As I said in my previous post, I had a job interview last week. My interview went pretty well even though I was quite sick with a head cold.
I started my job as a Personal Banker about seven years ago when I graduated from college. I wasn't one of those people that graduated from school and knew that moment what my career path was. I needed health insurance and was looking for a job that I would have for about six months. By then, I should know what I want to do for the rest of my life.
Well, here I am, er here I was, almost seven years later at the same company but will a ton of experience under my belt. I had come to love my job and the customers that inspired me to come to work every day. My branch is in a fairly small community where everyone seems to know everyone else. It is the type of town where a typical run to the grocery store will mean multiple run-ins with people you know. My husband calls me a "townie" and I'm actually proud of it. Growing up in a suburb of Minneapolis, I'd experience this to an extent but not much. Because of this, I wanted to stay at my branch instead of taking a promotion at a different branch in a different city. These positions had opened at near by branches but I didn't want to leave our customer base so I didn't apply for them.

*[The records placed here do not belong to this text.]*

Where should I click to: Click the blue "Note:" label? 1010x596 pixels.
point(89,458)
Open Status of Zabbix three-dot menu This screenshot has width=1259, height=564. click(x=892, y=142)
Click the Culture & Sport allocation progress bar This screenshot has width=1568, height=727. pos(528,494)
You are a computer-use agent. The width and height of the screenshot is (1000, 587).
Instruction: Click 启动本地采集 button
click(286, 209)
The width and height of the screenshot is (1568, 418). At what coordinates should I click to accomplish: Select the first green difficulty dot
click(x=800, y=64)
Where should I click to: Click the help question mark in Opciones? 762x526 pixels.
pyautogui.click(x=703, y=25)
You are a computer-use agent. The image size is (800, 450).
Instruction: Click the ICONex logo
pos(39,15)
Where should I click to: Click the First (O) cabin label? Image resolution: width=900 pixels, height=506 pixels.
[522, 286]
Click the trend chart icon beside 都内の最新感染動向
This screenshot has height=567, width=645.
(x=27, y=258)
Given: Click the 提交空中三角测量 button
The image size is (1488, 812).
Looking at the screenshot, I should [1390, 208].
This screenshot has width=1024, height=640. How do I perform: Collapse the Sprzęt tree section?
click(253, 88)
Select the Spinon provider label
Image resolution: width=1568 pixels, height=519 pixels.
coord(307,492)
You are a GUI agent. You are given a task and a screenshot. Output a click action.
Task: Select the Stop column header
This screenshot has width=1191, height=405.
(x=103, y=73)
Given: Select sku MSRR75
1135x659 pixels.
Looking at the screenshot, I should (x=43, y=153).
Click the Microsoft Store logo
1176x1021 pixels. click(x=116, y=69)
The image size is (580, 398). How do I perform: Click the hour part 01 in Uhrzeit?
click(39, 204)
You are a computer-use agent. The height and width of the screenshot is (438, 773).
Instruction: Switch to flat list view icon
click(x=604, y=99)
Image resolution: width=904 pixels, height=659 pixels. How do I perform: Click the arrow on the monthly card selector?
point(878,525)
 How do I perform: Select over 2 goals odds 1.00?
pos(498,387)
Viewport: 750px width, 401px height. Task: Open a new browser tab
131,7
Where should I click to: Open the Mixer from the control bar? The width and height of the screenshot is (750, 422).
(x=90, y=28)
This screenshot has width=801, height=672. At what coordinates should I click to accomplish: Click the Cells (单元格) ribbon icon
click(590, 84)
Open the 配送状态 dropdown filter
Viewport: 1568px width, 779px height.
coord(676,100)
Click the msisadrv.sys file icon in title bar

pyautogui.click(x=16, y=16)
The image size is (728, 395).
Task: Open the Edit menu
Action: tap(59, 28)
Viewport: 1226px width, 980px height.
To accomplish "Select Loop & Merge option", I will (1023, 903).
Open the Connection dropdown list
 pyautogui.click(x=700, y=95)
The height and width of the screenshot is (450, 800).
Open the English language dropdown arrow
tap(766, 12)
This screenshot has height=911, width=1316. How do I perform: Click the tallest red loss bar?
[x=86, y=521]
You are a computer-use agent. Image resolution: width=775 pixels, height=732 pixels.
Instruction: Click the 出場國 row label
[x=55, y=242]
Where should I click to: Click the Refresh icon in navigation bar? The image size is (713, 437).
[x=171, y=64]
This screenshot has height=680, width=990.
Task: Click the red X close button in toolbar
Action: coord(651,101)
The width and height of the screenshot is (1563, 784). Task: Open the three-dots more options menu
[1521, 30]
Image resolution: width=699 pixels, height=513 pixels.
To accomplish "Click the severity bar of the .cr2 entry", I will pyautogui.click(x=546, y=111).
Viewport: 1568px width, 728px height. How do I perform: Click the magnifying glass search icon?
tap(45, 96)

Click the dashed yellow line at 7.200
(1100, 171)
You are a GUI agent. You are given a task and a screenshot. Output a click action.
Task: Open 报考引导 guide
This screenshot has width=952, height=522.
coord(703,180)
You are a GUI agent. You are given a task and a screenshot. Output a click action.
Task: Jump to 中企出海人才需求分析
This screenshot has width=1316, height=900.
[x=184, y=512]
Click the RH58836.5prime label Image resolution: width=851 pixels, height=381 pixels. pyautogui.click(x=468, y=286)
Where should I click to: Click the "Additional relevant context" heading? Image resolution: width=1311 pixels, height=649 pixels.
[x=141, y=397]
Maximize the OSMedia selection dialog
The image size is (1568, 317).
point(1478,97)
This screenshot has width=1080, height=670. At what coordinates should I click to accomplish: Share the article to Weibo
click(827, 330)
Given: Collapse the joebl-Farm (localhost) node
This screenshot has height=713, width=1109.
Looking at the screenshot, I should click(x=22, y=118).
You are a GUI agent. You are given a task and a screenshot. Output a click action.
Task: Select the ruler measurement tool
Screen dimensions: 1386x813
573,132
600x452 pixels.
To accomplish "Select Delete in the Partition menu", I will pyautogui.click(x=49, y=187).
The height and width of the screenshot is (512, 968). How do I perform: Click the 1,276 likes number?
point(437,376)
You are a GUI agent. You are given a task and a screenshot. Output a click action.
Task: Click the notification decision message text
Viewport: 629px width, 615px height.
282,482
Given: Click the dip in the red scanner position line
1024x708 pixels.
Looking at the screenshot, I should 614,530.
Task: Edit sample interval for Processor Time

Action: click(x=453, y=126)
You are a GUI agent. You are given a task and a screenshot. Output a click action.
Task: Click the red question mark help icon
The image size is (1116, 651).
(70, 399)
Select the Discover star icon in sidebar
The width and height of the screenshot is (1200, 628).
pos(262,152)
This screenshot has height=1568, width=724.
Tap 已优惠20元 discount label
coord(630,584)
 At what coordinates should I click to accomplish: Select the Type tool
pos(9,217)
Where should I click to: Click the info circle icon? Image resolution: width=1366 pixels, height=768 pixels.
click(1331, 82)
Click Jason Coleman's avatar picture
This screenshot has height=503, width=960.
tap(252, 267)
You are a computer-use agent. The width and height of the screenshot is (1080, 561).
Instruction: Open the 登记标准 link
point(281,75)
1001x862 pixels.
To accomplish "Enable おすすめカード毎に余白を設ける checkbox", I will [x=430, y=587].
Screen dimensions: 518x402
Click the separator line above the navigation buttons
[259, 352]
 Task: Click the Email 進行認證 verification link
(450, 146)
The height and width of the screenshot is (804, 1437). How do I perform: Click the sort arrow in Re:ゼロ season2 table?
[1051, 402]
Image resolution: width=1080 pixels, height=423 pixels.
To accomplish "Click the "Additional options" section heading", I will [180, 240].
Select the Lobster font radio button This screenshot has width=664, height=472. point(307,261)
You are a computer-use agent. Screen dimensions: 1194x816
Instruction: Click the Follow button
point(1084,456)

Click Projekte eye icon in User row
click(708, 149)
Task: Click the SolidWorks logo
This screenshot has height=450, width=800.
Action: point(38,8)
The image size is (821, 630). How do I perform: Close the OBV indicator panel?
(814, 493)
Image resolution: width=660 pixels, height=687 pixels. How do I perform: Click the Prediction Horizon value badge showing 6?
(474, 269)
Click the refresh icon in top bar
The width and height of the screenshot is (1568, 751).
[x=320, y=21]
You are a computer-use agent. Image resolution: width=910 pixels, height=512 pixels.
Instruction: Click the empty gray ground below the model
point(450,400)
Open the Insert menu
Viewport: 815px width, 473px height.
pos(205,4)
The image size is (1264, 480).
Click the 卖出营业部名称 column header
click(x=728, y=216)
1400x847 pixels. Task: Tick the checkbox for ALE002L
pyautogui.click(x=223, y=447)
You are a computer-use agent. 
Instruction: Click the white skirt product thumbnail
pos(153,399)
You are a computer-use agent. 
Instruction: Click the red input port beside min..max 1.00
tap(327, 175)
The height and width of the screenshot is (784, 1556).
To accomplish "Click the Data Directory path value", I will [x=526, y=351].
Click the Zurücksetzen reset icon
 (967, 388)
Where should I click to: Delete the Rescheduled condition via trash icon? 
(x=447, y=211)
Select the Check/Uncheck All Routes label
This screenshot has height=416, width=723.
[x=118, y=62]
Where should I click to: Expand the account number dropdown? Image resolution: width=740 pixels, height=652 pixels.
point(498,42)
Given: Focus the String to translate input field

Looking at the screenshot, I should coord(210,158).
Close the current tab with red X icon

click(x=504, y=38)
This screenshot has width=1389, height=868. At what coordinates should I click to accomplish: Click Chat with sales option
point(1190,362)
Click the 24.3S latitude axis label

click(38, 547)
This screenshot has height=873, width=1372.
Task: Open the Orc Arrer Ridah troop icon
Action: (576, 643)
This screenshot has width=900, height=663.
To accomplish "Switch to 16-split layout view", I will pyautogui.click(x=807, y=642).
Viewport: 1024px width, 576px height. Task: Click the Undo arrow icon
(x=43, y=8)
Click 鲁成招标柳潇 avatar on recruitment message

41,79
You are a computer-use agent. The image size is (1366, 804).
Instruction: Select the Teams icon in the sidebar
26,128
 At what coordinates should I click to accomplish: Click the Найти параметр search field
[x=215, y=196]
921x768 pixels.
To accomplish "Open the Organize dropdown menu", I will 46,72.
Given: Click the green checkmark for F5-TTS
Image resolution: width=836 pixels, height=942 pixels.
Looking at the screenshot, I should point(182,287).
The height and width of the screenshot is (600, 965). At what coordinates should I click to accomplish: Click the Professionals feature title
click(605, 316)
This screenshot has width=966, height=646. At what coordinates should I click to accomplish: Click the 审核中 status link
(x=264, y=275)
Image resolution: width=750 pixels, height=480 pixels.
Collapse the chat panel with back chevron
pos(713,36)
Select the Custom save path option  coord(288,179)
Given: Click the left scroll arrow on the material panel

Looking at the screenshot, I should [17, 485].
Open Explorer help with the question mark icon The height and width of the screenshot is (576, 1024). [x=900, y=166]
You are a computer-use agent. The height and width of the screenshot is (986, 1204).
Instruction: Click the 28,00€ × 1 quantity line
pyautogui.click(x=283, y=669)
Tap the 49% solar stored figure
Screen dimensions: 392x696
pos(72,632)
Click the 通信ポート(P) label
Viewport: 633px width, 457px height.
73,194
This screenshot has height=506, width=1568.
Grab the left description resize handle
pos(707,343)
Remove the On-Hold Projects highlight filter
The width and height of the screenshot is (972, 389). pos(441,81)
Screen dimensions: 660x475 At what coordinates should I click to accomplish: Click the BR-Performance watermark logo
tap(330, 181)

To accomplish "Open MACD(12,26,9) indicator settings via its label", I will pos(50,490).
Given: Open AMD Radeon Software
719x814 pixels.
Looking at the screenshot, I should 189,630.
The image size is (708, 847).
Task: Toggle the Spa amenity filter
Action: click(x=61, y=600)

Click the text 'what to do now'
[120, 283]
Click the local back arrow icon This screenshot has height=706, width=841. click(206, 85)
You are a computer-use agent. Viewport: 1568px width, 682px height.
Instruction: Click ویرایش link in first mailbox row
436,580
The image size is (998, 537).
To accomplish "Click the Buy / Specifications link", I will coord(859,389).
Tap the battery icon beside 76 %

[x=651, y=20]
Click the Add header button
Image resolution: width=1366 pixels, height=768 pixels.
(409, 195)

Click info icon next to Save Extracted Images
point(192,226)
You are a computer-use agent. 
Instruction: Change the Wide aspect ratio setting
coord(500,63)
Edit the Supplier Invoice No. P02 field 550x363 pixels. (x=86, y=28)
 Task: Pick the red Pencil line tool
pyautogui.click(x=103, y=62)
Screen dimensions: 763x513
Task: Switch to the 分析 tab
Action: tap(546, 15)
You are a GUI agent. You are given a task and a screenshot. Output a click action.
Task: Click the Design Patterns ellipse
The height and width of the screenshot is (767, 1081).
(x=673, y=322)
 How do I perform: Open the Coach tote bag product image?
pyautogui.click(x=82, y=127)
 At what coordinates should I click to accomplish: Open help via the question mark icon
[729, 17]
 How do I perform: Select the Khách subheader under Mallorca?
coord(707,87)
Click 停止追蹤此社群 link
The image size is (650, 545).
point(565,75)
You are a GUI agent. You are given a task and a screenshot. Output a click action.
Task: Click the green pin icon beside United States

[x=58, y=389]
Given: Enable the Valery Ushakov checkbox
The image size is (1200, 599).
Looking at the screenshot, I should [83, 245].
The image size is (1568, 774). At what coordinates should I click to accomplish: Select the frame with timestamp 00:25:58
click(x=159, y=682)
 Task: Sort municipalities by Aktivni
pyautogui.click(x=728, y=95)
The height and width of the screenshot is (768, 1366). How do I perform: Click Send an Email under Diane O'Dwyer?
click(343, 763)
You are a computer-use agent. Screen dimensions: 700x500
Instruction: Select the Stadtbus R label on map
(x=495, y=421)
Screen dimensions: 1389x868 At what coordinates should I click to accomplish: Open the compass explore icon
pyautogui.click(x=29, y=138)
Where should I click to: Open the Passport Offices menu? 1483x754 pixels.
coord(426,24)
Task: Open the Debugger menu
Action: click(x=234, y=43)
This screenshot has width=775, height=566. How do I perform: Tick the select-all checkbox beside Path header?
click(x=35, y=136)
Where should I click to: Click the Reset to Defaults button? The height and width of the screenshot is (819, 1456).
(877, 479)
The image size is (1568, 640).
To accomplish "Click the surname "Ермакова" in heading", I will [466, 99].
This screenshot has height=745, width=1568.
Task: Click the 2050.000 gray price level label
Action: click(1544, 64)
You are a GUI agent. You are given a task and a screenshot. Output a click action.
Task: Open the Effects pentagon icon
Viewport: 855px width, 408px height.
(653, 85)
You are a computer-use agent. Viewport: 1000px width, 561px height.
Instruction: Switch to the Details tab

In December, my Branch Supervisor was offered a promotion to a different branch in a near by city. I figured he would take it because he had been hoping for that position for a long time. I knew he had been training me to take his job for years but even then, I wasn't quite sure I wanted it. It was right before the Holidays and I had a vacation coming up. I wasn't sure if I was ready to make the decision to apply for the job or not. So I waited until after coming back from my vacation to make a decision. I applied for the job.
After my sickly interview, I did well enough to be offered the job last week. I took it ofcourse. I'm a little nervous but pretty confident I'll be able to do the job. And I'm confident that I get to keep working with the same customers.